- Education: Guy's Hospital
- Years active: 1987 - present
- Medical career
- Institutions: Geisel School of Medicine Dartmouth College Johns Hopkins University
- Sub-specialties: Radiology Obstetrics
- Research: Radiology education Women's health

= Petra Lewis =

Professor of Radiology and Obstetrics

Petra Lewis is a Professor of Radiology and Obstetrics at Dartmouth College. She is a leader in radiology education.

== Early life and education ==
Lewis studied medicine at Guy's Hospital, where she graduated with a Bachelor of Medicine, Bachelor of Surgery in 1987. After graduating, she was awarded a fellowship in nuclear medicine at Johns Hopkins University.

== Career ==
After her fellowship, Lewis returned to London to work in one of the UK's first positron emission tomography centres. She studied the use of Fluorine-18-Fluorodeoxyglucose in Sarcoidosis. She joined Dartmouth–Hitchcock Medical Center as a radiology resident. In 1998 she was appointed to the faculty at the Geisel School of Medicine, where she has since served as director of electives for radiology. She has developed 11 online resources for education that are used across the United States, including the Case-based On-Line Radiology Education (CORE) and Radiology ExamWeb. Alongside developing resources and her popular YouTube channel, Lewis is involved in the development of the national curriculum for radiology. In 2006 she began to edit and write questions for the American Board of Radiology.

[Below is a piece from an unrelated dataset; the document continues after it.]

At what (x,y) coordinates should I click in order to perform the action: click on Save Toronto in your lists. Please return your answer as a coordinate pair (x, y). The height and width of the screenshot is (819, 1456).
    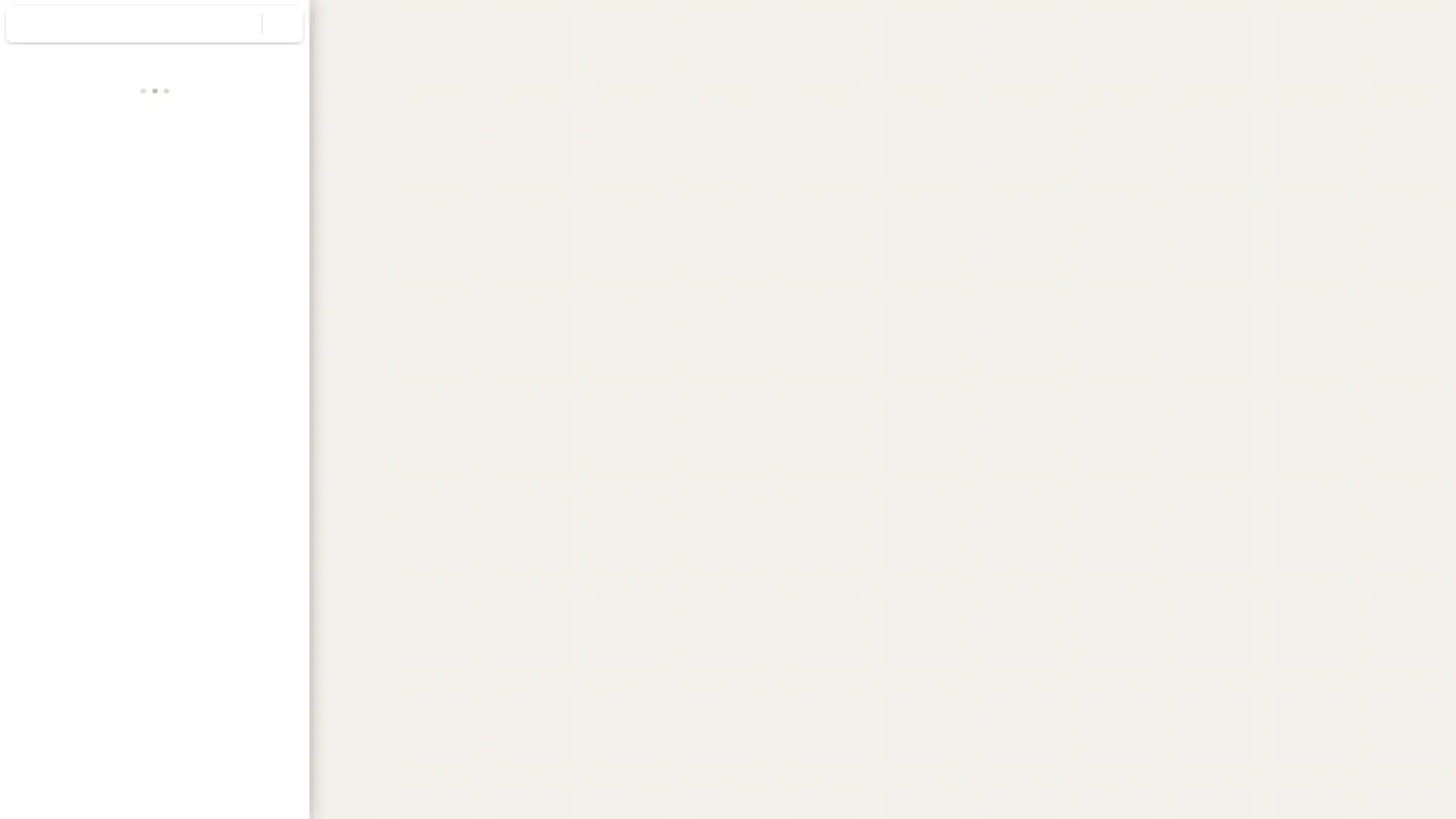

Lewis co-edited the Oxford American Handbook of Radiology in 2013. She has served as director of medical student education and vice-chair for education. In 2017 she developed a web-based platform to recognise scholarly and service activity of faculty. In 2017 she launched RadExam, a tool to allow evaluation and feedback of residents at the end of a radiology rotation.

Lewis' clinical interests include nuclear medicine and women's imaging. Her clinical practise is based as Dartmouth–Hitchcock Medical Center. She has explored the use of breast magnetic resonance imaging in the evaluation of patients who have been diagnosed with breast cancer.

=== Professional service ===
Lewis is a member of the Alliance of Medical Student Educators in Radiology (AMSER) and Alliance of Clinician Educators in Radiology (ACER). She has served as president in 2006 (AMSER) and 2012 (ACER). She received the AMSER Excellence in Education Award in 2013. She has served as vice chair of the American Board of Radiology's Nuclear Medicine Maintenance of Certification Committee. Lewis is president elect of the Association of University Radiologists, and was presented with their education award in 2017. She was awarded the Association of Program Directors in Radiology Achievement Award in 2017.